* begin *

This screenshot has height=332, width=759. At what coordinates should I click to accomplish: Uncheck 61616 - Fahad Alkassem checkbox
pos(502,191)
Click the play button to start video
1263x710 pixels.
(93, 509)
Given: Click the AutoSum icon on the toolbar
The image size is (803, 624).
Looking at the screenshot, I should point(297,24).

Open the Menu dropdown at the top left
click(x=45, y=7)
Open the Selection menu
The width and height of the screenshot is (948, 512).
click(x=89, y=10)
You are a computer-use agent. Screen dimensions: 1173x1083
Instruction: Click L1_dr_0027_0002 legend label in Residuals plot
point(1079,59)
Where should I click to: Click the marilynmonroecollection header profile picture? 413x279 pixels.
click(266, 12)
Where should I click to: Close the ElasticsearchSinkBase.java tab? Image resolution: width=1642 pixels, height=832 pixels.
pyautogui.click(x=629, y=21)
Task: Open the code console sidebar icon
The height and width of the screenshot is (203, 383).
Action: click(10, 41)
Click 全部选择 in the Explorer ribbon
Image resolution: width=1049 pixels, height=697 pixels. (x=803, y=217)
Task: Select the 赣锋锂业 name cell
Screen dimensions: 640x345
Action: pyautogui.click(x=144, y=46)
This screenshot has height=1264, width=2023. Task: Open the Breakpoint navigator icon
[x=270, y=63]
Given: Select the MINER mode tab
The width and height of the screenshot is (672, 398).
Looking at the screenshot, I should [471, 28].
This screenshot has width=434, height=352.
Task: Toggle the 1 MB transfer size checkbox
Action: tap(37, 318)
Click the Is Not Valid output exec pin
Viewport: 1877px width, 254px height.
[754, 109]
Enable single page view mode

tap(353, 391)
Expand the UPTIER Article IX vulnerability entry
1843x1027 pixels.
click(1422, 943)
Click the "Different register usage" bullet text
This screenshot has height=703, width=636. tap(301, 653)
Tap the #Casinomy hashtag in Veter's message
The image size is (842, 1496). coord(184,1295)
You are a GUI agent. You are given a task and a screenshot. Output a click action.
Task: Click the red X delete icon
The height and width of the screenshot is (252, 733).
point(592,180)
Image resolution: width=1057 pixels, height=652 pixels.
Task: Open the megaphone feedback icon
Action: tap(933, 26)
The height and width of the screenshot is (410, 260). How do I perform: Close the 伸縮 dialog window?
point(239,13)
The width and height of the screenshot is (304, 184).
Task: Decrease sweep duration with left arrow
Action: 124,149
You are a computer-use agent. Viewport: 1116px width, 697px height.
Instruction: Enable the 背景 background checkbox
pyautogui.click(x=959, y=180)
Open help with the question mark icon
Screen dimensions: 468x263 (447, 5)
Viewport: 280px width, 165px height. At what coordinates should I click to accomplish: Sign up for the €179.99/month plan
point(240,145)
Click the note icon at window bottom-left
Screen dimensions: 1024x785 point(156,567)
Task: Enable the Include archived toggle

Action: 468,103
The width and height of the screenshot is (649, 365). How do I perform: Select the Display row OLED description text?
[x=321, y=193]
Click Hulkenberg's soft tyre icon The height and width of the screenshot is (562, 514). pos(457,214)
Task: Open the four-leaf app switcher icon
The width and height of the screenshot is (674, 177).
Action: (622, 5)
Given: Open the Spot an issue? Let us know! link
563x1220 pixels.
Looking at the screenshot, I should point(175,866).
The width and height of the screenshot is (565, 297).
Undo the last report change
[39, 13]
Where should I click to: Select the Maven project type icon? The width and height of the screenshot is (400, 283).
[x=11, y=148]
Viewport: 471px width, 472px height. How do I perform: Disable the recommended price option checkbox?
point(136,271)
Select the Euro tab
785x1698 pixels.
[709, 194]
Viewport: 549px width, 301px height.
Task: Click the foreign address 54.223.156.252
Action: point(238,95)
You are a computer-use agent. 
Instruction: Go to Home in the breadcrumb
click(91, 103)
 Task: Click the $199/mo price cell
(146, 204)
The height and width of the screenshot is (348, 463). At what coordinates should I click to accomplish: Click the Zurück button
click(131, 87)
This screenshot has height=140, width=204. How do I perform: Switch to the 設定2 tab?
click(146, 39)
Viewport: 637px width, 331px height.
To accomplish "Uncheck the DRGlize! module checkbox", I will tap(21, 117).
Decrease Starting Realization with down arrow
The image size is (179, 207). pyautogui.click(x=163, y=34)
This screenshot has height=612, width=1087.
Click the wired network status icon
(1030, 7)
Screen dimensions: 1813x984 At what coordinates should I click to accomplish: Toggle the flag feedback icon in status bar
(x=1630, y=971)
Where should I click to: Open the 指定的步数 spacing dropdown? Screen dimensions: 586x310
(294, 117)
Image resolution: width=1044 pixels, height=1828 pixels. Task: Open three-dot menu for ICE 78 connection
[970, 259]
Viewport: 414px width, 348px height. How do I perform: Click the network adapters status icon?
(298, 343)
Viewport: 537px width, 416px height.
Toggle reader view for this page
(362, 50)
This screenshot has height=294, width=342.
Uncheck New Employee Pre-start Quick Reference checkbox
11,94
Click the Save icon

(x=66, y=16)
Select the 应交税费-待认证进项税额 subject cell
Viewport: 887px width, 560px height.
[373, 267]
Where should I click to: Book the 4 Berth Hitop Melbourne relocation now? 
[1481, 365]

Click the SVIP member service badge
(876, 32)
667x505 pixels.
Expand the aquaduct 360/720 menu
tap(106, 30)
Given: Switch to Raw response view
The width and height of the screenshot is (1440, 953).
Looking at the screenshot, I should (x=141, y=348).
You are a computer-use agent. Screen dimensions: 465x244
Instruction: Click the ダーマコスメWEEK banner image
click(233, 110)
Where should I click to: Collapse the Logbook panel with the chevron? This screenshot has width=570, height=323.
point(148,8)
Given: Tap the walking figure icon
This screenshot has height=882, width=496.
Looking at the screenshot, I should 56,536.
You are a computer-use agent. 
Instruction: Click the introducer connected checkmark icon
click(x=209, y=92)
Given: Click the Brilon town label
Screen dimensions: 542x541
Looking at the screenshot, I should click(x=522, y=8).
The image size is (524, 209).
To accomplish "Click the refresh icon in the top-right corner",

* end *

Select every line in the data above that contains the word "Uncheck", and copy each of those lines in full. Case counts, so match the word only where its capitalization is identical.

_OUTPUT_
This screenshot has height=332, width=759. At what coordinates should I click to accomplish: Uncheck 61616 - Fahad Alkassem checkbox
To accomplish "Uncheck the DRGlize! module checkbox", I will tap(21, 117).
Uncheck New Employee Pre-start Quick Reference checkbox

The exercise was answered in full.